[Records from a collection]
+++

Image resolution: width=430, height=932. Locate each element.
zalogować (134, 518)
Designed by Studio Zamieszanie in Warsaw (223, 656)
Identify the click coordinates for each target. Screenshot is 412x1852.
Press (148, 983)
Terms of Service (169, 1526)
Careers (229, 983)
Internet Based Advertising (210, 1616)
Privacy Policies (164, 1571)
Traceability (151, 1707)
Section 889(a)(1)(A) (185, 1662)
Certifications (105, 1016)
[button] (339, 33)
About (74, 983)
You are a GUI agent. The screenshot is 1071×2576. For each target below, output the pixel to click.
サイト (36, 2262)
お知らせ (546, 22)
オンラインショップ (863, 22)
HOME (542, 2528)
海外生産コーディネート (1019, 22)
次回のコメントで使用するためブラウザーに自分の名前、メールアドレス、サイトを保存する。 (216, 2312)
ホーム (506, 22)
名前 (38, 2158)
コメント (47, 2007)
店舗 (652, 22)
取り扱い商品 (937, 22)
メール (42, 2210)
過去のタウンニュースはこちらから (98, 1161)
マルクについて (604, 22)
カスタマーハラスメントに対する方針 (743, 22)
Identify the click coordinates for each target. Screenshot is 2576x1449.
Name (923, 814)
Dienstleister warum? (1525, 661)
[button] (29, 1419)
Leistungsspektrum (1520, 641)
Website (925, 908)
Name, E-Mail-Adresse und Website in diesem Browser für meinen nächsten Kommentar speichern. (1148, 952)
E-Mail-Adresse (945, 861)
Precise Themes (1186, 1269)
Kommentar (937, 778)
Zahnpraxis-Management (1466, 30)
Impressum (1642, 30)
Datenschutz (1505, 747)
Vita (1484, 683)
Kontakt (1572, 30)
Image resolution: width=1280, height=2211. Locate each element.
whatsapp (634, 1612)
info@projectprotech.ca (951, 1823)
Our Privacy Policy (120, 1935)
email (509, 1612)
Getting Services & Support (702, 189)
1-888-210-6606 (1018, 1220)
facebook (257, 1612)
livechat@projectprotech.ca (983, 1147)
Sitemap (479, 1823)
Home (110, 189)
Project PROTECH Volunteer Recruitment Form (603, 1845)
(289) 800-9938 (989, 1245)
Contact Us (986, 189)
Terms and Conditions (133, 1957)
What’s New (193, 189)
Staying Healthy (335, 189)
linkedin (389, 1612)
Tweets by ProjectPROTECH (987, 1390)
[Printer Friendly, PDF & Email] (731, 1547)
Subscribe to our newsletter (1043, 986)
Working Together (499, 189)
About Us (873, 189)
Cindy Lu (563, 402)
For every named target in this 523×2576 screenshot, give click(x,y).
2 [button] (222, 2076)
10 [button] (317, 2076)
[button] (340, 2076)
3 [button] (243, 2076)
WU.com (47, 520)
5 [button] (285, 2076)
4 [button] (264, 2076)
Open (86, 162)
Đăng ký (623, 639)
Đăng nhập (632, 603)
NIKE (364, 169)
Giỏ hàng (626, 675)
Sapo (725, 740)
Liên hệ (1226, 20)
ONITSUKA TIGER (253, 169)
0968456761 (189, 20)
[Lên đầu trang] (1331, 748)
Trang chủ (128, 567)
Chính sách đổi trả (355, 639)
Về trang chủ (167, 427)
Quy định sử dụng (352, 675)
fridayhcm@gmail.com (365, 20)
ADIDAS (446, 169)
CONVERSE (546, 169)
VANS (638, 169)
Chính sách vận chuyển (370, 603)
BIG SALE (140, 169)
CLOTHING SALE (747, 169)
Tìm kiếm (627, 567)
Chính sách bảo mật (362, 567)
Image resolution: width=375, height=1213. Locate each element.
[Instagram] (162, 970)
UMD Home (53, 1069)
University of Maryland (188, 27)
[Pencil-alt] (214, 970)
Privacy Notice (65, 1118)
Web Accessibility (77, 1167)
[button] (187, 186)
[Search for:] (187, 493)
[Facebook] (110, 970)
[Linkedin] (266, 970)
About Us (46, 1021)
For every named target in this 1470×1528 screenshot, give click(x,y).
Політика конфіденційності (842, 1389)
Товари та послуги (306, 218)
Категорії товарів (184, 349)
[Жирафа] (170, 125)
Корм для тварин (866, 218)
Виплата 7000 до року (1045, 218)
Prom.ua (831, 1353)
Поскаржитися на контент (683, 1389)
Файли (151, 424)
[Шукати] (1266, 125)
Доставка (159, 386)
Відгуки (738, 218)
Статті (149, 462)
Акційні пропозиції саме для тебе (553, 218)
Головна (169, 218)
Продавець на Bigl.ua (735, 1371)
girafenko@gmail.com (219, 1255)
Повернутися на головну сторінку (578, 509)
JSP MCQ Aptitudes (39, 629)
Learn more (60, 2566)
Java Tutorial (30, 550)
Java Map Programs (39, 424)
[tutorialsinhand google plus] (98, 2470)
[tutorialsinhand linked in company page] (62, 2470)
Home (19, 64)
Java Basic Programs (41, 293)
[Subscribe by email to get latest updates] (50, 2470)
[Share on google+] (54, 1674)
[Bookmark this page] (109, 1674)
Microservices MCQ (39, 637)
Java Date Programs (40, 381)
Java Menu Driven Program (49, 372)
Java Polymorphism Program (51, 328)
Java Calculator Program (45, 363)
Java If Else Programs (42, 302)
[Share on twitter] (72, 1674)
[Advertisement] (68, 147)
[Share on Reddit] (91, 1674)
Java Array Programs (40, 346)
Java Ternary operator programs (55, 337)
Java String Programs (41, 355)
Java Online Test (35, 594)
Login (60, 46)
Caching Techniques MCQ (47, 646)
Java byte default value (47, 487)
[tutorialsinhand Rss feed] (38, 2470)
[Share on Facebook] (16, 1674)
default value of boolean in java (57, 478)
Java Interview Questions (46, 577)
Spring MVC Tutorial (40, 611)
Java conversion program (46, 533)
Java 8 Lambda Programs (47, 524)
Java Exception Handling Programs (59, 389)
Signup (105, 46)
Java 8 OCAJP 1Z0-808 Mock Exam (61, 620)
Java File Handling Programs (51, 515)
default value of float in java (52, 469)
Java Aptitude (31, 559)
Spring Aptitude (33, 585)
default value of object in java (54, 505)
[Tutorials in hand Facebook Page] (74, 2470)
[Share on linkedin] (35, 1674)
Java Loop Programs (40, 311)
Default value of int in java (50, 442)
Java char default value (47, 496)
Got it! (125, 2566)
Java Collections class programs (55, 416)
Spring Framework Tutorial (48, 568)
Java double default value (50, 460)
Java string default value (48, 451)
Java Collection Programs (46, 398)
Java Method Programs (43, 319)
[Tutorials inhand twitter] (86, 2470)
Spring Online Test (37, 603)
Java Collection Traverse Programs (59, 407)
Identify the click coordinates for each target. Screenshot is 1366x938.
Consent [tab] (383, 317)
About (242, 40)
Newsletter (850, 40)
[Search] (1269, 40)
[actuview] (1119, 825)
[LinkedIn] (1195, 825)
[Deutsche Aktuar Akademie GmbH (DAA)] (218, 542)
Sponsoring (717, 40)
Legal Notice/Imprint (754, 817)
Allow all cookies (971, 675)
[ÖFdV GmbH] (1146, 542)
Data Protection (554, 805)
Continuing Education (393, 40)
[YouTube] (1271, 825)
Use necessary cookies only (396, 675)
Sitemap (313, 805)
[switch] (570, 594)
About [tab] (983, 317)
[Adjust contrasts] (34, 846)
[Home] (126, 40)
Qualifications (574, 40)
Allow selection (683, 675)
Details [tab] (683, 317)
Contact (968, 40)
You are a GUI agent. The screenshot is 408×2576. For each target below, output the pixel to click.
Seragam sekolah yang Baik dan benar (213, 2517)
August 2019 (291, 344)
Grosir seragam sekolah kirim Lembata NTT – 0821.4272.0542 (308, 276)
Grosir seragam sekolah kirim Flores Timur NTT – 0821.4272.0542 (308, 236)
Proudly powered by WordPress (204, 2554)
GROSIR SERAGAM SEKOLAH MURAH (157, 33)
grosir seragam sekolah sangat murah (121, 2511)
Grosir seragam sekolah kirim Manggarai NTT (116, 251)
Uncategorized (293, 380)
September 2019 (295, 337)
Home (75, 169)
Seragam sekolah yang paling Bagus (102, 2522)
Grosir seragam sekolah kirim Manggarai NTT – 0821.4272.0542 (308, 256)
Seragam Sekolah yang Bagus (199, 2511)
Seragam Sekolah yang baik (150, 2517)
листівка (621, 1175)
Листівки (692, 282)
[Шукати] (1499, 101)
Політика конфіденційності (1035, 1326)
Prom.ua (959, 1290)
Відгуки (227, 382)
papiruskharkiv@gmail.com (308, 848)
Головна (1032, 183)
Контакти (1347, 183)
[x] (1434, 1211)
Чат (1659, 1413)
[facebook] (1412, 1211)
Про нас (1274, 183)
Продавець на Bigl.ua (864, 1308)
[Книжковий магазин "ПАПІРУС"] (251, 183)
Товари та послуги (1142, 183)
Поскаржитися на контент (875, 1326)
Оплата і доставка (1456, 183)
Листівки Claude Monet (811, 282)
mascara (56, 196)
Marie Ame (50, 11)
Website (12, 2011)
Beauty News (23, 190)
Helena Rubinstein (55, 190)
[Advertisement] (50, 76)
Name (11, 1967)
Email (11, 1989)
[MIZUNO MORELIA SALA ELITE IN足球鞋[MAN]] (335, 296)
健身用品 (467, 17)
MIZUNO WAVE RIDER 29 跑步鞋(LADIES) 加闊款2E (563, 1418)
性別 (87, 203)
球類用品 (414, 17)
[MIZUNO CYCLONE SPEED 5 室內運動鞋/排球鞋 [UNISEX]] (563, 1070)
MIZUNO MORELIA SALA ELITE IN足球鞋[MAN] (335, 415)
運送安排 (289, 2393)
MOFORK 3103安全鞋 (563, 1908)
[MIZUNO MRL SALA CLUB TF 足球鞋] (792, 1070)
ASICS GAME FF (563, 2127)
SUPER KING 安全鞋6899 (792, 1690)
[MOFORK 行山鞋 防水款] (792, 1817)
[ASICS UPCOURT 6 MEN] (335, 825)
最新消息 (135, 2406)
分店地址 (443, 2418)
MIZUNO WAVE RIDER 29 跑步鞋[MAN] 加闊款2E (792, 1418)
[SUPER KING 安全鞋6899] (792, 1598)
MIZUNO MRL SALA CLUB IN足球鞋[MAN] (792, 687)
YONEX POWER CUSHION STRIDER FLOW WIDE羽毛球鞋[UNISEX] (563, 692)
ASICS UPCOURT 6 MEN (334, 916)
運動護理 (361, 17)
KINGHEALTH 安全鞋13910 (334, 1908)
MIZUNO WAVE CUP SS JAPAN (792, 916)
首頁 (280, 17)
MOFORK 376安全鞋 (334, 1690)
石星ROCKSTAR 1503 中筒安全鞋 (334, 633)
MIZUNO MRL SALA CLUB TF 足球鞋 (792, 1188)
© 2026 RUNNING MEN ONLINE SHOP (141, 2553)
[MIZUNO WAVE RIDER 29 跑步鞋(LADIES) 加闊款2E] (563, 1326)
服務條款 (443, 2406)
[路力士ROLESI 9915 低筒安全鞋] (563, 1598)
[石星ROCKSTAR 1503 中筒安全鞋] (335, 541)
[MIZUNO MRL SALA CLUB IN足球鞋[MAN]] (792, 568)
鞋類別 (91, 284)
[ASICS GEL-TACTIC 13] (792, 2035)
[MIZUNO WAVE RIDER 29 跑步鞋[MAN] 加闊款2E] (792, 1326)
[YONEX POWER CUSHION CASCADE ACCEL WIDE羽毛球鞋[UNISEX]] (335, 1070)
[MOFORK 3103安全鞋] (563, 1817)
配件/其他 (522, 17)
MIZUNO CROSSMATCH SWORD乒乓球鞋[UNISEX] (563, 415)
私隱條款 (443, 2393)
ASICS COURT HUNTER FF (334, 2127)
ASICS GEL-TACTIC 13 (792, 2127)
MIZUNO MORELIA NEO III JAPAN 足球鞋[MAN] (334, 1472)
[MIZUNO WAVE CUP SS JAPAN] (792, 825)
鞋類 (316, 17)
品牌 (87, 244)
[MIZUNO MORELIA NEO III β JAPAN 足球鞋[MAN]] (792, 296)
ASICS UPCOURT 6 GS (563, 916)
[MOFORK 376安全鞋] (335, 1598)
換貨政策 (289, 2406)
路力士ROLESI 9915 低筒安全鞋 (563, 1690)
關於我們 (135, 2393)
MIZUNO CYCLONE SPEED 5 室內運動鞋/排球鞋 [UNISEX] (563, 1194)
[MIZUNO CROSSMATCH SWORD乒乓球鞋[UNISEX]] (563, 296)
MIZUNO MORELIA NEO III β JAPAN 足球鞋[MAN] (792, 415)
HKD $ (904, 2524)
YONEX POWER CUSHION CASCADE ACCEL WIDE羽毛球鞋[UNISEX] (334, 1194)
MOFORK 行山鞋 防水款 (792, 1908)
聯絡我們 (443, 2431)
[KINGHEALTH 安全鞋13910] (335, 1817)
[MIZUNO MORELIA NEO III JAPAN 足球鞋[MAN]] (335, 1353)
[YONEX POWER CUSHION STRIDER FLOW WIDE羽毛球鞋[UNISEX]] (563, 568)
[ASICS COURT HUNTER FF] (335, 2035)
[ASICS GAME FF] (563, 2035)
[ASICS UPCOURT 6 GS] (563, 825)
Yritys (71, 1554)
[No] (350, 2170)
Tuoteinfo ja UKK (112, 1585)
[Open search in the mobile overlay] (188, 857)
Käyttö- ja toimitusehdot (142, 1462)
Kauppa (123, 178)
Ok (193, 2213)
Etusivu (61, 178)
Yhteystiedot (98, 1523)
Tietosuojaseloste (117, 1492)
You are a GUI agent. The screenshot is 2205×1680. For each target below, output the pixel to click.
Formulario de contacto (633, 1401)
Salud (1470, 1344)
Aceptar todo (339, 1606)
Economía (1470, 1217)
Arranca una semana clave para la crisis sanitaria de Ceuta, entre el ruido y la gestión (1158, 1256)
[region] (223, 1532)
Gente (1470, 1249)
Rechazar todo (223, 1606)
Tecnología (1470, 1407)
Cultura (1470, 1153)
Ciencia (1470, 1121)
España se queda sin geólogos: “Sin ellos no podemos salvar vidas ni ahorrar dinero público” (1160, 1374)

+++

Problem statement ▸ Of the lines above, extract only those from the line with "Home (110, 189)" to the line with "About Us (46, 1021)", both included, exactly as written.

Response ▸
Home (110, 189)
Project PROTECH Volunteer Recruitment Form (603, 1845)
(289) 800-9938 (989, 1245)
Contact Us (986, 189)
Terms and Conditions (133, 1957)
What’s New (193, 189)
Staying Healthy (335, 189)
linkedin (389, 1612)
Tweets by ProjectPROTECH (987, 1390)
[Printer Friendly, PDF & Email] (731, 1547)
Subscribe to our newsletter (1043, 986)
Working Together (499, 189)
About Us (873, 189)
Cindy Lu (563, 402)
For every named target in this 523×2576 screenshot, give click(x,y).
2 [button] (222, 2076)
10 [button] (317, 2076)
[button] (340, 2076)
3 [button] (243, 2076)
WU.com (47, 520)
5 [button] (285, 2076)
4 [button] (264, 2076)
Open (86, 162)
Đăng ký (623, 639)
Đăng nhập (632, 603)
NIKE (364, 169)
Giỏ hàng (626, 675)
Sapo (725, 740)
Liên hệ (1226, 20)
ONITSUKA TIGER (253, 169)
0968456761 (189, 20)
[Lên đầu trang] (1331, 748)
Trang chủ (128, 567)
Chính sách đổi trả (355, 639)
Về trang chủ (167, 427)
Quy định sử dụng (352, 675)
fridayhcm@gmail.com (365, 20)
ADIDAS (446, 169)
CONVERSE (546, 169)
VANS (638, 169)
Chính sách vận chuyển (370, 603)
BIG SALE (140, 169)
CLOTHING SALE (747, 169)
Tìm kiếm (627, 567)
Chính sách bảo mật (362, 567)
Image resolution: width=375, height=1213. Locate each element.
[Instagram] (162, 970)
UMD Home (53, 1069)
University of Maryland (188, 27)
[Pencil-alt] (214, 970)
Privacy Notice (65, 1118)
Web Accessibility (77, 1167)
[button] (187, 186)
[Search for:] (187, 493)
[Facebook] (110, 970)
[Linkedin] (266, 970)
About Us (46, 1021)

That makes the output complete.